MONTRÉAL — C’est finalement le 18 février prochain qu’entreront en vigueur les nouvelles dispositions pour permettre aux couples sans enfant commun à charge d’avoir un accès gratuit à la médiation, lors d’une séparation.

Il s’agit d’un projet-pilote qui avait été annoncé en octobre dernier par le ministre de la Justice et Procureur général, Simon Jolin-Barrette. Il sera en vigueur du 18 février prochain au 30 juin 2022.

À l’heure actuelle, la médiation familiale avec un médiateur accrédité est accessible aux ex-conjoints qui ont au moins un enfant commun à charge. Ils ont alors droit à cinq heures de médiation ou à deux heures et demie en cas de demande de révision d’un jugement ou d’une entente.

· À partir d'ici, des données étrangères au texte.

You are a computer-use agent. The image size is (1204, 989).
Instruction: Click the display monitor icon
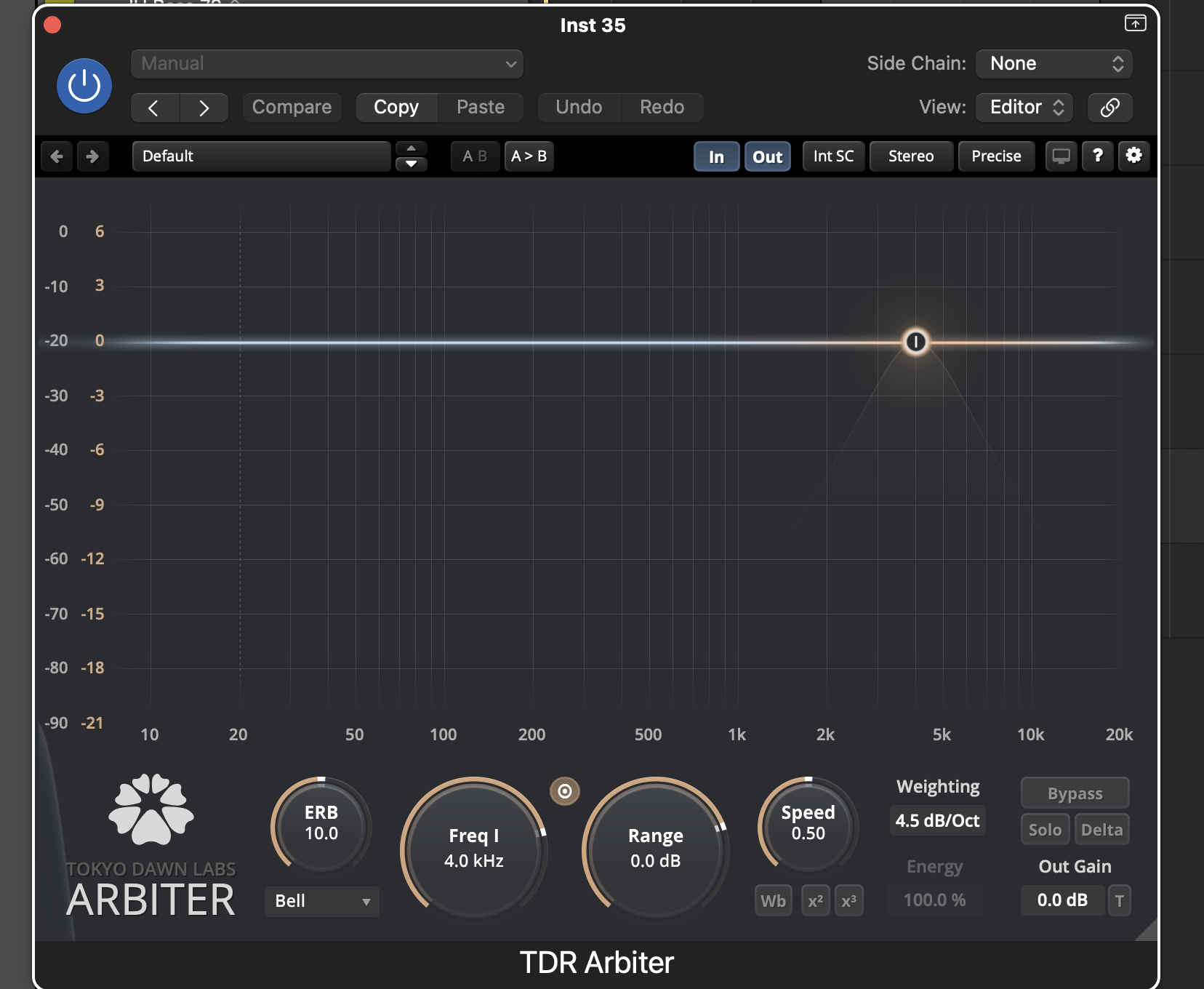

Le projet-pilote prévoit que les ex-conjoints qui n’ont pas d’enfant commun à charge pourront bénéficier de trois heures gratuites avec un médiateur accrédité pour les aider à régler à l’amiable leur séparation.

Règle générale, le but de la médiation est d’atténuer les conflits entre les membres d’un couple en voie de séparation, lors d’une demande concernant la garde des enfants, les droits de visite et de sortie, la pension alimentaire ou le partage des biens. Il vise à permettre aux parties de s’entendre et d’éviter de recourir à la voie judiciaire.

«Vivre une séparation n’est facile pour personne. En favorisant l’accès à la médiation, nous souhaitons aider les couples à régler leur séparation à l’amiable en s’assurant du respect des droits de chacune des parties. La médiation permet bien souvent d’en arriver à une entente plus rapidement et à moindre coût», a souligné le ministre Jolin-Barrette.

Il a précisé que le projet pilote s’adressait notamment aux «conjoints mariés et unis civilement qui souhaitent discuter du partage des biens en fonction des règles du patrimoine familial et de leur régime matrimonial, de même qu’aux conjoints de fait qui ont conclu une convention de vie commune ou qui sont propriétaires de biens qui doivent être divisés».

De son côté, l’Ordre des travailleurs sociaux et des thérapeutes conjugaux et familiaux du Québec a fait savoir que 1200 médiateurs familiaux étaient accrédités par le ministère de la Justice et, de ce nombre, plus de 18 % sont des travailleurs sociaux.

L’Ordre précise qu’ils ont suivi «une formation qui leur permet de soutenir les couples et les familles dans toute négociation».